We're going to make a single grid like in the Twitter visualization above.

But first we will make it with circles, since circles are one of the basic shapes in SVG and we don't have to do anything special to use them.

  • The full code for the grid of circles is here.

Circle pictogram

Then we will make a few changes to that code to use the Twitter icons.

  • Find the code for the Twitter icon grid here.

Twitter pictogram grid demo


First, draw the SVG

The SVG is the canvas for the D3.js visualization, and is one of the first things we need to define when starting to build a visualization.

If you're not familiar with SVG, short for Scalable Vector Graphics, you can read more here.

Draw the SVG and give it a width and height.

const width = 500;
const height = 500;

var svg = d3.select('#grid-chart')
        .append('svg')
        .attr("width", width)
        .attr("height", height)
        .style('background-color', svgBackgroundColor);

The grid will reside within the SVG.

How many rows and columns?

The next task is to decide on the dimensions of your grid - how many rows and columns it will have.

This will be a 10 x 10 grid, with 10 rows and 10 columns.

var numRows = 10;
var numCols = 10;

The data

The input data for this visualization is an array of 100 integers, starting with zero.

Just multiply the number of rows and columns and then generate a range of numbers.

var data = d3.range(numCols*numRows);

Picture them in this grid.

Numbered grid

In D3.js, the input data is bound to DOM elements, which are the SVG circles.

So the 100 integers will be bound to 100 circles, and we will position them according to the grid above.

D3.js axis scales

Next we will create x and y axis scales that will be used to position the circles.

A D3.js scale is a function that maps an input to an output.

For each number in the input array, we will first calculate its row and column number in the grid.

Then we need to map those numbers to the SVG's local coordinate system.

We use the scales for that - one for the x-axis, which corresponds to the columns, and another for the y-axis, which corresponds to the rows.

    var y = d3.scaleBand()
        .range([0,250])
        .domain(d3.range(numRows));

    var x = d3.scaleBand()
        .range([0, 250])
        .domain(d3.range(numCols));

A scale needs a domain and a range, which define the scale's inputs and outputs.
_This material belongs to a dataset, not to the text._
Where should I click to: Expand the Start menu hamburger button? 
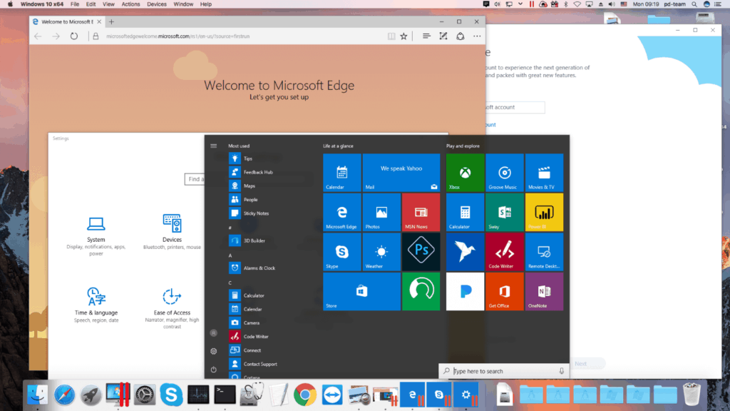click(x=213, y=145)
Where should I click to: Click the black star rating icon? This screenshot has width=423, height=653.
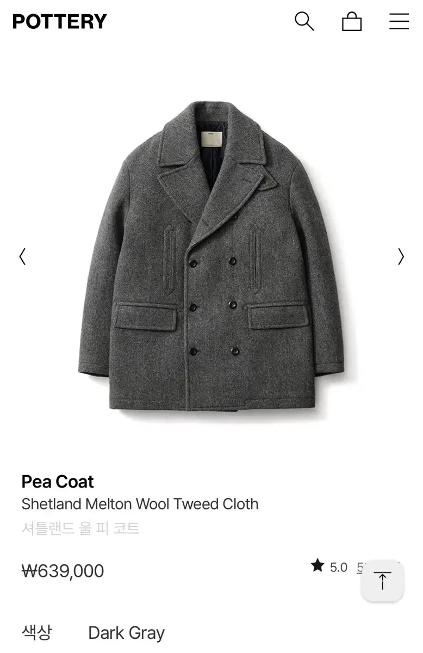click(x=318, y=566)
So each scale takes as input a number from 0 to 9, and maps it to a number from 0 to 250.

D3.js scale band

This will give us the x and y coordinates in the local coordinate system of the SVG for where to place each circle.

We will come back to this shortly.

You can read more about D3.js scales here.

Create a container for the grid

Before we worry about the circles, let's create a container to hold them.

var container = svg.append("g")
        .attr("transform", "translate(120,120)");

An SVG g element is just a container element that you can group other elements in, which in this case is the circles.

Don't worry about the line with the transform attribute for now.

D3.js data join

This is where the magic happens.

Now we will use a D3.js data join to bind the input data to the circles, and then position them to create the grid.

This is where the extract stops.